**EXERCISE PROMPT:**
Take the line that contains "Task: Record note with bottom microphone icon" and all lines after it, up to and including the last line of the data, and write them out exactly; nothing else belongs in the answer.

--- DATA TO PROCESS Enclosed Below ---

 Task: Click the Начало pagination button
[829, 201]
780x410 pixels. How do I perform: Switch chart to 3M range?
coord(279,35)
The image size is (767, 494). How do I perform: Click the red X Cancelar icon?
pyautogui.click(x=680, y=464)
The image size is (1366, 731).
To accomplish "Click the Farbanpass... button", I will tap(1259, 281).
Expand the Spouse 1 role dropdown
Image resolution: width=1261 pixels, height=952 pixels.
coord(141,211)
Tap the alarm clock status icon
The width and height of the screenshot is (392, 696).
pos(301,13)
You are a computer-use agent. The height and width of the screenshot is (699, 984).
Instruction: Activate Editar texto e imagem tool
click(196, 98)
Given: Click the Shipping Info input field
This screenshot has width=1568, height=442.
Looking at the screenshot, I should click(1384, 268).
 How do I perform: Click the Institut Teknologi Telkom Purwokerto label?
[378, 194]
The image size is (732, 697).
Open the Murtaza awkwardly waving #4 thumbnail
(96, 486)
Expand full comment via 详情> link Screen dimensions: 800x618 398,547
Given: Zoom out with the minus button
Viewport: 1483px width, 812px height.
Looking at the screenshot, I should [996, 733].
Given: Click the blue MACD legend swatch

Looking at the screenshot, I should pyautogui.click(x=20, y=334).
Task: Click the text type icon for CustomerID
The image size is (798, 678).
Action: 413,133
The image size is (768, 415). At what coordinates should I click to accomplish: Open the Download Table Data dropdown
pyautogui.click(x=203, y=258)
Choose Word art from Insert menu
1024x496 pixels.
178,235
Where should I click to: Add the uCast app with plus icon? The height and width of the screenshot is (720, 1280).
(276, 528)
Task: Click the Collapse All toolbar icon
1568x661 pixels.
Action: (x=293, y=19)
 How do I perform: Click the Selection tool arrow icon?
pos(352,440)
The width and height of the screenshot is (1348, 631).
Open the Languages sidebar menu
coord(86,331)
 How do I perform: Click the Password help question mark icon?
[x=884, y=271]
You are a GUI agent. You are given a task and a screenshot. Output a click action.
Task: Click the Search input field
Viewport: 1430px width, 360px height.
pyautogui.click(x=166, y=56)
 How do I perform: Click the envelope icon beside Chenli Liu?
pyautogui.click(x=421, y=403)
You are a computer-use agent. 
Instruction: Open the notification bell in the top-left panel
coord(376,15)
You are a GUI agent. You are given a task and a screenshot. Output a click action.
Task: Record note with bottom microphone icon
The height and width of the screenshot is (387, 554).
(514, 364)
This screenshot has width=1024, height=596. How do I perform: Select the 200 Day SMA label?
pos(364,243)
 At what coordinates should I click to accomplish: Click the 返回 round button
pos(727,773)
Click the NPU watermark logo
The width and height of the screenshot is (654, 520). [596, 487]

--- End of Enclosed DATA TO PROCESS ---

**EXERCISE SOLUTION:**
Task: Record note with bottom microphone icon
The height and width of the screenshot is (387, 554).
(514, 364)
This screenshot has width=1024, height=596. How do I perform: Select the 200 Day SMA label?
pos(364,243)
 At what coordinates should I click to accomplish: Click the 返回 round button
pos(727,773)
Click the NPU watermark logo
The width and height of the screenshot is (654, 520). [596, 487]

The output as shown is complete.